In a January memorandum titled “Transparency and Open Government” (http://tinyurl.com/openg), President Barack Obama called for greater transparency in making information available online as well as more citizen participation in federal websites.
The concepts were embraced by Washington, already abuzz about new possibilities for federal web publishing. Friends who work on dot-gov websites began to walk a little taller, and why not? Federal intranets have leveraged blogs, wikis, and other new social tools for years, but public federal websites have remained almost entirely read-only. Obama’s memorandum provides the impetus (and cover) to more freely experiment with the kind of Web 2.0 tools and approaches on public websites as well.
However, experience from the private sector suggests that executing on a strategy of greater transparency combined with public participation will be difficult. Technology vendors talk a good game about offering a unified solution to this challenge, but their architectures have not caught up with their marketing here.
First, let’s look at the goal of greater transparency: How can you, as a website owner, provide greater visibility into what you’re doing, and how can you get visitors the information or services they most need? Traditionally, you accomplish this with the help of Web CMS tools and other web applications. As it happens, many if not most federal agencies are still struggling to formalize their processes here. And to the extent they’ve applied Web CMS tools to support those efforts, many agencies still struggle to get value from those implementations.
Greater participation is something different: How can site visitors interact with you, as well as their peers, to add value to what you’re doing or even create something new? The technical underpinnings of this come in the form of “social” or “community” software—a collection of tools and practices now available from a broad set of vendors, both new and old.
Purveyors of both kinds of software would have you believe that you can publish more effective websites and support community engagement with the same infrastructure. However, for high-traffic, public web properties, our CMS Watch research suggests otherwise.
Agencies will find that any existing Web CMS infrastructures are largely not up to the challenge of public participation. Web CMS vendors have begun to incorporate community features, but most CMS platforms are not built to ingest user-generated content (UGC). They have more “inside-out” architectures that apply management services to content behind the firewall but push it out in read-only mode to public sites.
Our research found that user-participation functionality in Web CMS tools tends to get activated behind the firewall, and for good reason.
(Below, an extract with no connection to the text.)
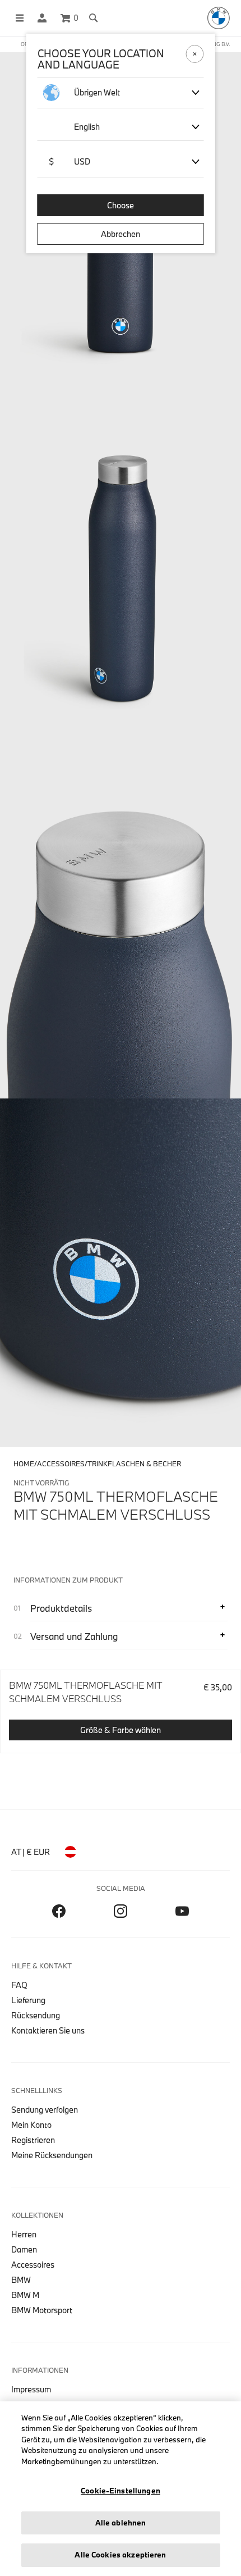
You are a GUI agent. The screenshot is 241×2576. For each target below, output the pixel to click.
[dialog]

In high-profile public settings, enterprises incorporating UGC must pay serious attention to security, scalability, usability, and access control considerations—areas in which best-of-breed community suppliers have a better track record.
Meanwhile, although community and social software vendors may effectively support UGC, we’ve found that these suppliers generally cannot provide the sorts of workflow and life-cycle services that a public agency needs for publishing official content beyond the firewall. Indeed, vendors of community software often find these “control-oriented” services anathema to their notions of openness. To them, workflow and records management are soooo Enterprise 1.0. Yet to you, they may be essential.
To be sure, some platforms such as Drupal were built explicitly for combining traditional online publishing with public contribution. While at least one federal website, Recovery.gov, recently went live on Drupal, it is relatively small and doesn’t yet allow public comments and participation.
There are lessons to learn from the private sector, where high-profile firms tend to deploy separate platforms for public web publishing and customer interaction. Even then, there are pitfalls. The American Association of Retired Persons (AARP) uses separate platforms for its “regular” site and its community area. The latter was a custom-built application that was famously hacked last year (AARP quickly resecured it). This doesn’t mean you shouldn’t go forward with a community interaction site; it means you should test and pick community software carefully (leaning toward proven solutions).
The new U.S. administration is not alone in this challenge. Nearly every enterprise I talk with wants a single environment where tightly managed content can coexist alongside lightly managed or unmanaged content. Alas, the industry isn’t there yet, so you’ll want to keep a critical eye on the limitations of present technologies in a public setting and consider a multivendor strategy.